_Dataset content_:
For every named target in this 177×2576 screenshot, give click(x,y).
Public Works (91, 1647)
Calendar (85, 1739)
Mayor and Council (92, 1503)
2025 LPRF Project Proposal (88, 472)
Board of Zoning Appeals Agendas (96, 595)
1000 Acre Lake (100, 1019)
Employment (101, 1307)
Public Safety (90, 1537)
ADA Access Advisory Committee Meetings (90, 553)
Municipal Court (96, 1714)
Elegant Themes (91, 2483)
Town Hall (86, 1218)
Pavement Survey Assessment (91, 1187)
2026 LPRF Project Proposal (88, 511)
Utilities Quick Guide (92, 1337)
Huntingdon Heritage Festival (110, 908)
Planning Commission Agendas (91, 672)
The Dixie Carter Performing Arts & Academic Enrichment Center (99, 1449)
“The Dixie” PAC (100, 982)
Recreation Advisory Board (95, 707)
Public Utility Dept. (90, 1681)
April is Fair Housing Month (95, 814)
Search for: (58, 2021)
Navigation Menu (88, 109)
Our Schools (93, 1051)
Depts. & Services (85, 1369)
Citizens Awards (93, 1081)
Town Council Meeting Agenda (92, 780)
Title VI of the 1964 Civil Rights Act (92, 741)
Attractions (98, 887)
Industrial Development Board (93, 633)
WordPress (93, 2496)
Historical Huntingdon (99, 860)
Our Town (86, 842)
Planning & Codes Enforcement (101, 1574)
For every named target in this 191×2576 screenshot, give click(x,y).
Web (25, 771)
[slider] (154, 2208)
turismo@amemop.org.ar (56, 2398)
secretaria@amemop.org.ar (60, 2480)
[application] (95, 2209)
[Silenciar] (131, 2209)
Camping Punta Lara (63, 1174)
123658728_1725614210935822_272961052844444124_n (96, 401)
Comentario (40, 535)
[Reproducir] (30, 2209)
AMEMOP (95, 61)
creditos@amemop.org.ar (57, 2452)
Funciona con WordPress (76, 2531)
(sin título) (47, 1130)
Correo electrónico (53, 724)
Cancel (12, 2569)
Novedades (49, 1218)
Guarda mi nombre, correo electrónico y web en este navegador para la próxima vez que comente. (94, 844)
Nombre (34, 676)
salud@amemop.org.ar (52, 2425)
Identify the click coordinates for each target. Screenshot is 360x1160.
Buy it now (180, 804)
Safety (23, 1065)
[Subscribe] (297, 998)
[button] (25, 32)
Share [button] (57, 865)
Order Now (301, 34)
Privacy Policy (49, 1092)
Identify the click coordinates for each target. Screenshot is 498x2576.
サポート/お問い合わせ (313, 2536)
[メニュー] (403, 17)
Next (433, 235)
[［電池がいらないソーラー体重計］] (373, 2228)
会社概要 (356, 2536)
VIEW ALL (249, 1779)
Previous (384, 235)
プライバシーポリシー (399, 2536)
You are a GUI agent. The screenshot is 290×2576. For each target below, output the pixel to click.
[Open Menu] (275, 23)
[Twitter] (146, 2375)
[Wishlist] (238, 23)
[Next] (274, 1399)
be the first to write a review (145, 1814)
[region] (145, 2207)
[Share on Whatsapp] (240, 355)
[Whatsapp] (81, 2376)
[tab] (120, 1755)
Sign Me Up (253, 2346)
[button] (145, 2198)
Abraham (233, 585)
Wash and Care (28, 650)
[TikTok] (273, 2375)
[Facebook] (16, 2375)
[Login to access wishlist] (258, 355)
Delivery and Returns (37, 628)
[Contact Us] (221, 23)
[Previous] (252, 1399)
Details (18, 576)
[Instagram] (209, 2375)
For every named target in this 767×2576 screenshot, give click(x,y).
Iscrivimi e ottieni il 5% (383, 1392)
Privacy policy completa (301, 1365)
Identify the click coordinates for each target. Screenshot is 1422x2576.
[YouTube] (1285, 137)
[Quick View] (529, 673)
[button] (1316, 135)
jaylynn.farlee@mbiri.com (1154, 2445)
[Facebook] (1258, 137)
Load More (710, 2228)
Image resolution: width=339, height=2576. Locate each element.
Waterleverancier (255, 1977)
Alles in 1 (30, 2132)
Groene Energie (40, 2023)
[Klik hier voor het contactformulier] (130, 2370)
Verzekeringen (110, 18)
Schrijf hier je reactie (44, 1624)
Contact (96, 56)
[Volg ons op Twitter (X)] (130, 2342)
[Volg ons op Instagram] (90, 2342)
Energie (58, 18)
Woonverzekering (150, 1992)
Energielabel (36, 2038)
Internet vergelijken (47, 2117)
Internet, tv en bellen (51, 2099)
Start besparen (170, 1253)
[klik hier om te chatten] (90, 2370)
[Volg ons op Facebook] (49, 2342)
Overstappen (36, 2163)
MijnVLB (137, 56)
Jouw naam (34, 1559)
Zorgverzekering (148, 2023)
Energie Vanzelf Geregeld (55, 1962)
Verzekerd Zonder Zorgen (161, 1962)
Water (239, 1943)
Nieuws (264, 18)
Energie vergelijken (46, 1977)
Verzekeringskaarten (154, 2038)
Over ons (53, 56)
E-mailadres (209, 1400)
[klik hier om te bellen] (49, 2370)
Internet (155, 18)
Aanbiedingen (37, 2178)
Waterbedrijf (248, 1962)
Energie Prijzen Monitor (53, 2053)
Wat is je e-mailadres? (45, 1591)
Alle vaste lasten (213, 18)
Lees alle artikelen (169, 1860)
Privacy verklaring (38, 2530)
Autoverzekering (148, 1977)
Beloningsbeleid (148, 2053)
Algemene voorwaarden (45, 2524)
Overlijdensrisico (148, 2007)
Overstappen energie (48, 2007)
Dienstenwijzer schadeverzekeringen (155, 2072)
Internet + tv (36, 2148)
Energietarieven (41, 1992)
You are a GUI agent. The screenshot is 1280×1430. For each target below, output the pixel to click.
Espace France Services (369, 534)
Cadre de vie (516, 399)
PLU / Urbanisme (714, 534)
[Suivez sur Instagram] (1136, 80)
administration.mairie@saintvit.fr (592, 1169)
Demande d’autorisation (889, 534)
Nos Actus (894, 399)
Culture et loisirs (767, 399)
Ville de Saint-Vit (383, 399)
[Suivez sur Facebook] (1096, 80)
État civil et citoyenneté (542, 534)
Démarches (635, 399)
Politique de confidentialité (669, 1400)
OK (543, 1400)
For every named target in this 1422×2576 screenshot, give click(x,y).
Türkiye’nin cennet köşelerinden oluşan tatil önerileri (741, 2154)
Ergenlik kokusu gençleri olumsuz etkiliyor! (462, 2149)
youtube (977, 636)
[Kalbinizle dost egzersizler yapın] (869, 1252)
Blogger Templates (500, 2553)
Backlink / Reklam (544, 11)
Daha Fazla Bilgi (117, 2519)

_What the task requires_: Filter the entries above down to the lines containing the word "Advisory".

_Response for this exercise_:
ADA Access Advisory Committee Meetings (90, 553)
Recreation Advisory Board (95, 707)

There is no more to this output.